To receive Work First Family Assistance benefits, parents must register for work with NC Works, sign a Mutual Responsibility Agreement (MRA) and, once they move into the work components of the program, they can continue to receive benefits for up to 24 months. In most cases, families who have reached the 24-month limit cannot receive Work First Family Assistance for three years.
- Retention: Helping families to stay off public assistance by encouraging them to save and by helping to make sure they really are better off working than on welfare.
Work First increased limits on savings and vehicles, and the state legislature raised income eligibility limits for subsidized child care to ease the burden on low-income, working families. To help families stay employed, counties are also providing services to families whose income is at or below 200% of poverty.
Ultimately, North Carolina's goal is to help all families move to self-sufficiency. Most will make it all the way; some, because of hardship or disability, will have a harder time.
North Carolina's success thus far at helping families move from cash assistance to work has led to a broadened focus for the Work First Program. No longer is the focus just on helping those families who receive cash assistance move off the rolls. While we remain committed to continuing our assistance to those families, we have added the flexibility and program structure for counties to provide former Work First families with job retention and child and family enrichment services designed to help ensure families' long-term success. Further, since child support is critical to ensuring families' success, we have expanded the Work First Program to allow counties to provide work-related services to non-custodial parents of Work First children.

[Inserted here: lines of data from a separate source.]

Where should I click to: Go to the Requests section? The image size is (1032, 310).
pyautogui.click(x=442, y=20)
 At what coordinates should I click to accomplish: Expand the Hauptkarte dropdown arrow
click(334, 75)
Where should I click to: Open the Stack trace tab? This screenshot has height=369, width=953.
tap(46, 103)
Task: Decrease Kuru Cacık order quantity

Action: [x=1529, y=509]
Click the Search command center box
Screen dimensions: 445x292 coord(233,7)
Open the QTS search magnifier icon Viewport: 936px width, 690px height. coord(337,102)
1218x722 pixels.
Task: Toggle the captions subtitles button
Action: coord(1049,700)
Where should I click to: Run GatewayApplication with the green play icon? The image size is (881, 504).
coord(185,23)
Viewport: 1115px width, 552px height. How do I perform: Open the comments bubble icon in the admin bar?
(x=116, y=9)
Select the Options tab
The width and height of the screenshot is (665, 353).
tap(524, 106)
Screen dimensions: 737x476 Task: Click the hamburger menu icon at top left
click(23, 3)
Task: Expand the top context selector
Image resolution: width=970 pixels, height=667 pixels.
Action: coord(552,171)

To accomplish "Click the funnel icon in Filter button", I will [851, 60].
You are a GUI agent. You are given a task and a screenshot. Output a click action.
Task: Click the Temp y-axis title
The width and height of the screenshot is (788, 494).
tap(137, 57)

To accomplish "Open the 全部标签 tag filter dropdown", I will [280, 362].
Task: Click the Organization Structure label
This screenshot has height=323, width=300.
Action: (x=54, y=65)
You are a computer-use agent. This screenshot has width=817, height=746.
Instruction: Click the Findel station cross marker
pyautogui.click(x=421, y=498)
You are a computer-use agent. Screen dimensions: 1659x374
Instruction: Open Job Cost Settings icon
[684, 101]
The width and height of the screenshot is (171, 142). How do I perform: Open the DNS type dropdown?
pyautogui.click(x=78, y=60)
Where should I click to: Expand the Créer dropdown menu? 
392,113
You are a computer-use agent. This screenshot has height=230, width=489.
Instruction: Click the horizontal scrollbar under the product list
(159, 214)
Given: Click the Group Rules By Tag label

Further, ensuring the safety and well-being of children is of utmost concern. Toward that end, North Carolina has taken advantage of the opportunity offered by the TANF Block Grant to enhance our efforts in this area.
Work First Benefits (WFB)
Effective October 1, 2009, the Work First program implemented a new process for issuing Work First cash assistance. This process is called Work First Benefits (WFB). All adults who are included in the assistance payment must have a Mutual Responsibility Plan of Action agreement that requires the individuals to work or participate in work-related activities. These adults must complete all of the requirements on their agreement each month before receiving Work First cash assistance unless there is a good cause.
Work First Benefits mirrors the working world, where individuals "work first" and receive payment for employment afterward. Work First Benefits was piloted in six counties in which they were successful in improving North Carolina's Work First participation rate. Work First participation rates are required by federal standards and can affect funding for Temporary Assistance for Needy Families (TANF).
The North Carolina Division of Social Services worked with various agencies for more than a year to assist counties in preparing for the implementation of WFB. Work First will continue to practice family-centered principles to ensure that services are provided to families in need.